U.S. crude oil futures ended more than $4 higher and near the record high on Wednesday after the U.S. Federal Reserve announced a widely expected quarter-percentage-point cut in interest rates.
Earlier, crude rallied to above $94 after U.S. government inventory data at midmorning showed domestic crude supplies slumped last week, defying analysts’ forecast for an increase.
The biggest portion of the drawdown came from Cushing, Oklahoma, the delivery hub for oil traded on the New York Mercantile Exchange, sparking the sharp rebound in crude futures, after a $3 drop on Tuesday.
“The energy markets had assumed a percentage point interest rate cut by the Fed, but there were still some that expected the cut to be point, so you saw a rally above $94,” said Tom Knight, trader at Truman Arnold in Texarkana, Texas.
Knight said while he expected some selling, he expected prices to firm after the $4 rise.
Trailing crude, heating oil and gasoline futures gained further, despite inventory data showing big increases.
On the NYMEX, December crude oil settled up $4.15 or 4.6% at $94.53, a record-high settlement, after trading from $88.92 to $94.74, the highest price for a front-month contract since the exchange launched crude futures in 1983.
The previous record was set on Monday, at $93.80.

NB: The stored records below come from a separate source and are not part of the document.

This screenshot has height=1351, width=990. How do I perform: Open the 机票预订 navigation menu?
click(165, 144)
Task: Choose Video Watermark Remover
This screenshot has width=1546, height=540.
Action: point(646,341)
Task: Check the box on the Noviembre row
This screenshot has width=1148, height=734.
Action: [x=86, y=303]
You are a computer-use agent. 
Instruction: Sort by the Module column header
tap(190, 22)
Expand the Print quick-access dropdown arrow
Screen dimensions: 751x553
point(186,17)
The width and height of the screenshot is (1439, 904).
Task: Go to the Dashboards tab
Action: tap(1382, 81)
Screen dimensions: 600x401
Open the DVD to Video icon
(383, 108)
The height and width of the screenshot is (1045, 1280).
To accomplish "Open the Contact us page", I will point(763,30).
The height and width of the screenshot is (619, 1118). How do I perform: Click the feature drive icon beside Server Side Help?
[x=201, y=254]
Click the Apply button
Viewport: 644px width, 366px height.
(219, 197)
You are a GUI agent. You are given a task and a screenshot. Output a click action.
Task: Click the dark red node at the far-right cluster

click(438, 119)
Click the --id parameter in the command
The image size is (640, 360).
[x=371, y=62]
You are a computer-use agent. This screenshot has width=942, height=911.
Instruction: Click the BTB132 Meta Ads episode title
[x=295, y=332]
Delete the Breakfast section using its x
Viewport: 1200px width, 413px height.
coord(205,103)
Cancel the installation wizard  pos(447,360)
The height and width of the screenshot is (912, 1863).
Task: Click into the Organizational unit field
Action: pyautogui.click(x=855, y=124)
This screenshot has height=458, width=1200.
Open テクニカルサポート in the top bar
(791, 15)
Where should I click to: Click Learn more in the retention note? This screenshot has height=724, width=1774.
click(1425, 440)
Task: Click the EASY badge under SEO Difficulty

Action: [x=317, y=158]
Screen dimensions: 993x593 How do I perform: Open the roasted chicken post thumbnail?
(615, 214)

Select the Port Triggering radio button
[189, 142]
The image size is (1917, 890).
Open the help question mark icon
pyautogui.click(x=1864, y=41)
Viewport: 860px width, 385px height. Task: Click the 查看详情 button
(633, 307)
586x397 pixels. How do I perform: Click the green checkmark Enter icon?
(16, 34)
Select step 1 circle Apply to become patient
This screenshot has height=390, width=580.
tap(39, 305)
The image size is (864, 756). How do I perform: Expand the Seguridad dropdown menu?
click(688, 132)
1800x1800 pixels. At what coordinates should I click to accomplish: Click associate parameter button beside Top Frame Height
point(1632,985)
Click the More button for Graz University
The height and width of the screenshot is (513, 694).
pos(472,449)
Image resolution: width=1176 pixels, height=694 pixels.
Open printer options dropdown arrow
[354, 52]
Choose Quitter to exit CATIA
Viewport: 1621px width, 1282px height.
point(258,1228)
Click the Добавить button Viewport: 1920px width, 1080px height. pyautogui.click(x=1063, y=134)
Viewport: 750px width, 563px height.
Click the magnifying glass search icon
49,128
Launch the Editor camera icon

“The report is obviously bullish, the huge draw in crude was counter to expectations,” said Tom Bentz, analyst at BNP Paribas Commodity Futures in New York. “The draw in Cushing of over 3 million barrels is what is behind it.”
Bets that December crude would rise to $100 increased as traders bought more options on the contract at that strike price.
In London, December Brent crude gained $3.19 or 3.6% at $90.63, after trading from $86.13 to a record $90.94.
In New York, NYMEX November heating oil leaped 8.32 cents or 3.4% to $2.5078 a gallon, trading from $2.40 to $2.5218, which surpassed Monday’s $2.4720 record.
November RBOB ended 8.29 cents or 3.7% higher at $2.34 a gallon, after trading from $2.24 to $2.36, the highest since July 11’s $2.3605.
The Fed cut the overnight federal funds rate by a quarter percentage point to 4.5%, but said the risk of inflation was roughly equal to downside risks to growth, suggesting further rate reductions are far from a sure bet.